El estudio compara prácticas operativas de 2019 con proyecciones para 2025 y concluye que una parte importante de las mejoras en sostenibilidad, eficiencia operativa y desempeño ambiental podría alcanzarse mediante la modernización de instalaciones existentes, sin necesidad de construir nueva infraestructura.
A nivel global, la adopción de estas mejoras podría evitar la emisión de hasta 12.7 millones de toneladas de dióxido de carbono equivalente al año, volumen comparable a retirar cerca de tres millones de vehículos de circulación. Asimismo, permitiría ahorrar hasta 455 millones de metros cúbicos de agua anualmente y fortalecer la eficiencia de las operaciones.
En México, donde el consumo de productos lácteos continúa creciendo, el reto para la industria se centra en aumentar la producción manteniendo la competitividad y la eficiencia operativa. Datos de la Cámara Nacional de Industriales de la Leche indican que la producción nacional alcanzó 13,825 millones de litros durante 2025, lo que representó un crecimiento de 2% respecto al año anterior.

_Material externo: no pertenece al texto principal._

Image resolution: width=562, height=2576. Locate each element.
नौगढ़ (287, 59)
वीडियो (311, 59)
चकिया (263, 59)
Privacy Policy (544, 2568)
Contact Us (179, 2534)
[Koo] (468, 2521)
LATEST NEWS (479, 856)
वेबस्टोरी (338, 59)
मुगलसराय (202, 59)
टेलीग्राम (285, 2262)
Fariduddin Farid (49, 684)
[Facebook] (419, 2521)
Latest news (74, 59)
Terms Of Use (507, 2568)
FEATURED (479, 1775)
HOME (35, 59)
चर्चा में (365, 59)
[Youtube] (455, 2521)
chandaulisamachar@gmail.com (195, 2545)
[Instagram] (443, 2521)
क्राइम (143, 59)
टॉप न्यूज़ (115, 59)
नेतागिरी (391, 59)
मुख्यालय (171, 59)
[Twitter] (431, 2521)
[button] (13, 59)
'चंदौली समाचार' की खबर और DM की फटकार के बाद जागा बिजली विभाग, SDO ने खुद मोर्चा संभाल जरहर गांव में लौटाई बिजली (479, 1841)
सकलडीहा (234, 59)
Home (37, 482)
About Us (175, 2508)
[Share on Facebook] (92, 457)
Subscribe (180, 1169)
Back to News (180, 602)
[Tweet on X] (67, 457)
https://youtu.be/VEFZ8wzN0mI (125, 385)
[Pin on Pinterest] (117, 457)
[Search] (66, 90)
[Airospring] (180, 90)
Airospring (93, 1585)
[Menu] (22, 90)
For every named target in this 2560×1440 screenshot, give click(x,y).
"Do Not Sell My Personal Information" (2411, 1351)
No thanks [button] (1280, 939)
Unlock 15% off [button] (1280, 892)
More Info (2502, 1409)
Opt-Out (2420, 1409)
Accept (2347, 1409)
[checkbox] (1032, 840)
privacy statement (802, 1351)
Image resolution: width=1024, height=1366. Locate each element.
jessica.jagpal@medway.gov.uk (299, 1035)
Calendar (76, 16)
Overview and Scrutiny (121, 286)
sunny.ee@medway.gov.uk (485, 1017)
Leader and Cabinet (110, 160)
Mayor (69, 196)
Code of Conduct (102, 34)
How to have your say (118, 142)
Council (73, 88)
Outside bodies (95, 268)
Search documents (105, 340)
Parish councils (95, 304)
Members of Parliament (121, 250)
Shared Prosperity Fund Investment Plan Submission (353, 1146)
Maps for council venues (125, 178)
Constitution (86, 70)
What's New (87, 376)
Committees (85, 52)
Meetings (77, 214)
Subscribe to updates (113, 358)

La demanda de productos con valor agregado impulsa nuevos procesos de manufactura
Al mismo tiempo, el mercado ha mostrado una mayor demanda de productos con valor agregado, como quesos, yogures, productos deslactosados y alimentos con alto contenido proteico, categorías que requieren procesos de manufactura más especializados.
“Modernizar lo que ya existe permite producir más con menos agua, menos energía y menos pérdidas, sin esperar a renovar toda la infraestructura”, señaló Ramiro Ortiz, director general de Tetra Pak México.
Tecnologías industriales buscan reducir emisiones y consumo de recursos
Entre las tecnologías identificadas como alternativas para mejorar el desempeño de las plantas destacan las bombas de calor eléctricas para sustituir combustibles fósiles, sistemas integrados para procesos de leche UHT y yogurt, así como soluciones de filtración por membrana y recuperación de agua.
De acuerdo con el análisis, estas herramientas no solo contribuyen a reducir el impacto ambiental de las operaciones, sino que también permiten a las empresas adaptarse con mayor rapidez a los cambios en las preferencias de consumo y a las nuevas exigencias del mercado.
La industria láctea representó alrededor de 2.7% de las emisiones globales durante 2023 y continúa siendo una actividad con alta demanda de agua y energía, por lo que la eficiencia operativa y la modernización tecnológica se perfilan como factores relevantes para su evolución en los próximos años.